The Obama Administration and now the chairman of the FCC, Tom Wheeler, are proposing that access to the Internet be regulated like access to a public utility. The project in Chattanooga began in 2008 and uses infrastructure that was built to also route electricity. In many ways, broadband in Chattanooga is literally a public utility rather than just regulated like one. It provides much faster connections for about the same price.
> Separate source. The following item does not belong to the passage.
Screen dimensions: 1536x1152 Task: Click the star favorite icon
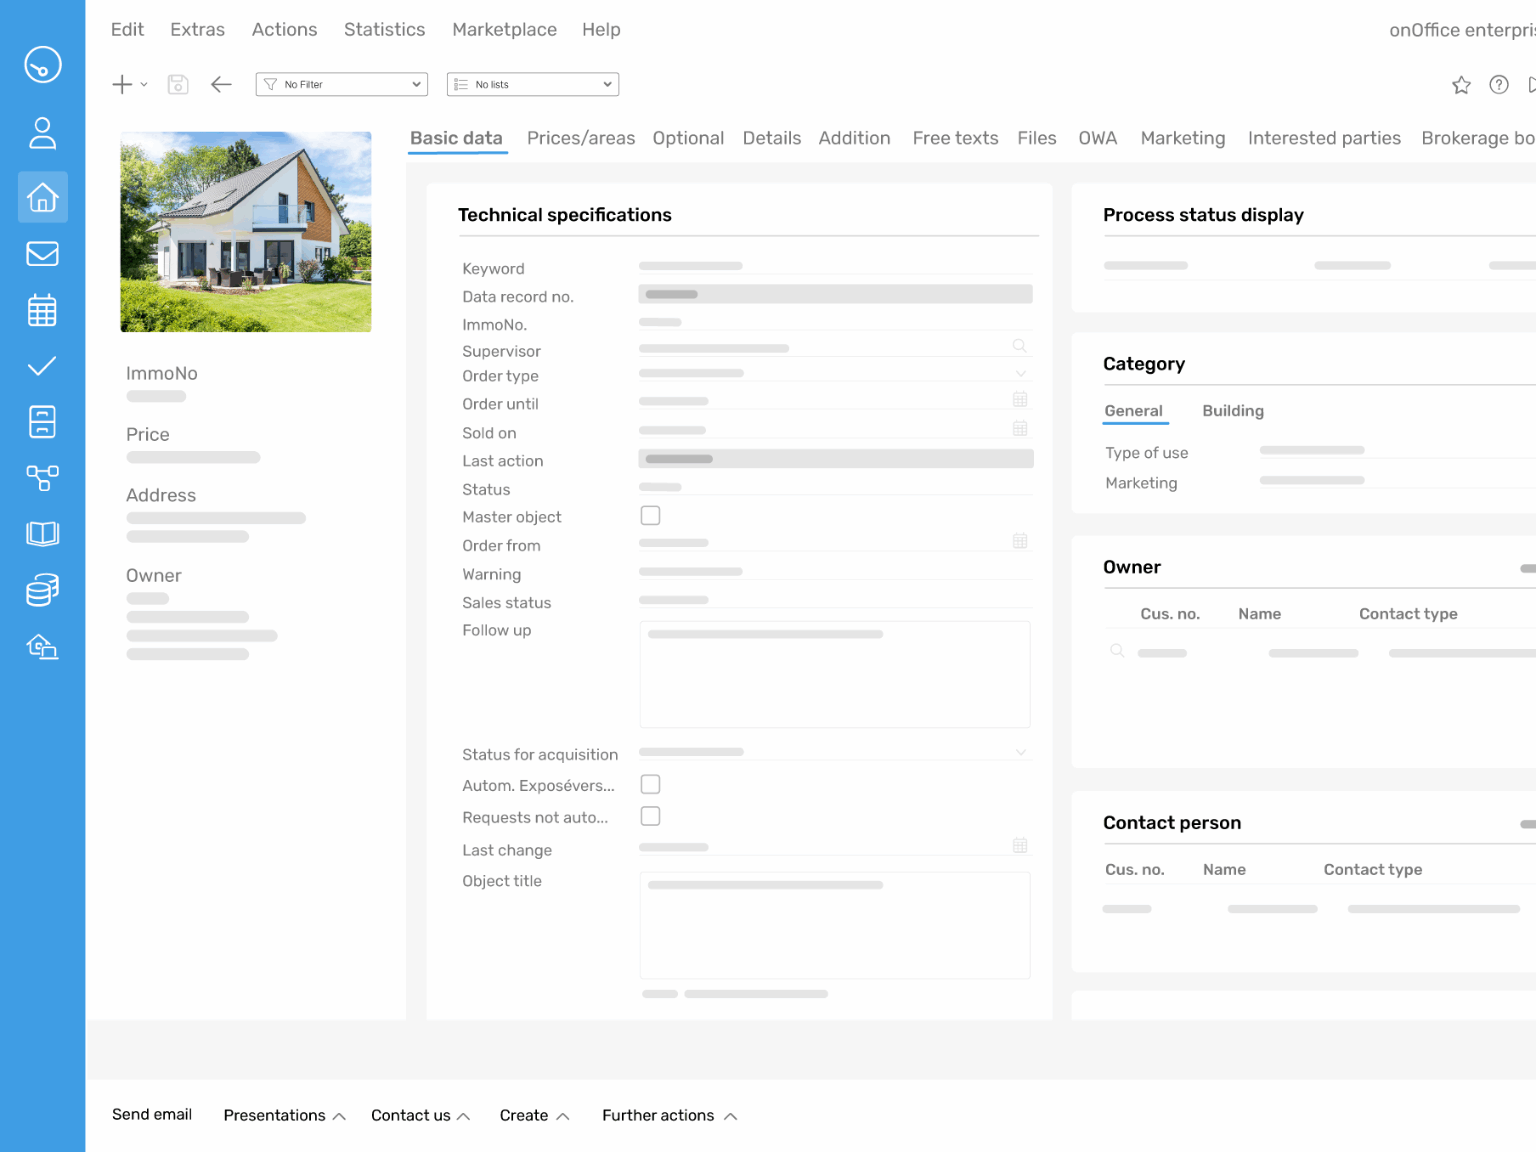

This may be a good model for other municipalities. During the last eleven years various cities have attempted to make free Wi-Fi available for everyone. These attempts have been largely unsuccessful or the Wi-Fi has only been available at a few specific locations in the cities. There are three key differences between Chattanooga’s approach and these other attempts. First, in Chattanooga Internet access is not free. Second, the other cities subcontracted to private companies to provide Internet access. Third, these other cities were attempting to provide wireless Internet whereas Chattanooga provides wired Internet. Incidentally other ISP’s unsuccessfully sued Chattanooga to try to stop them from developing the service.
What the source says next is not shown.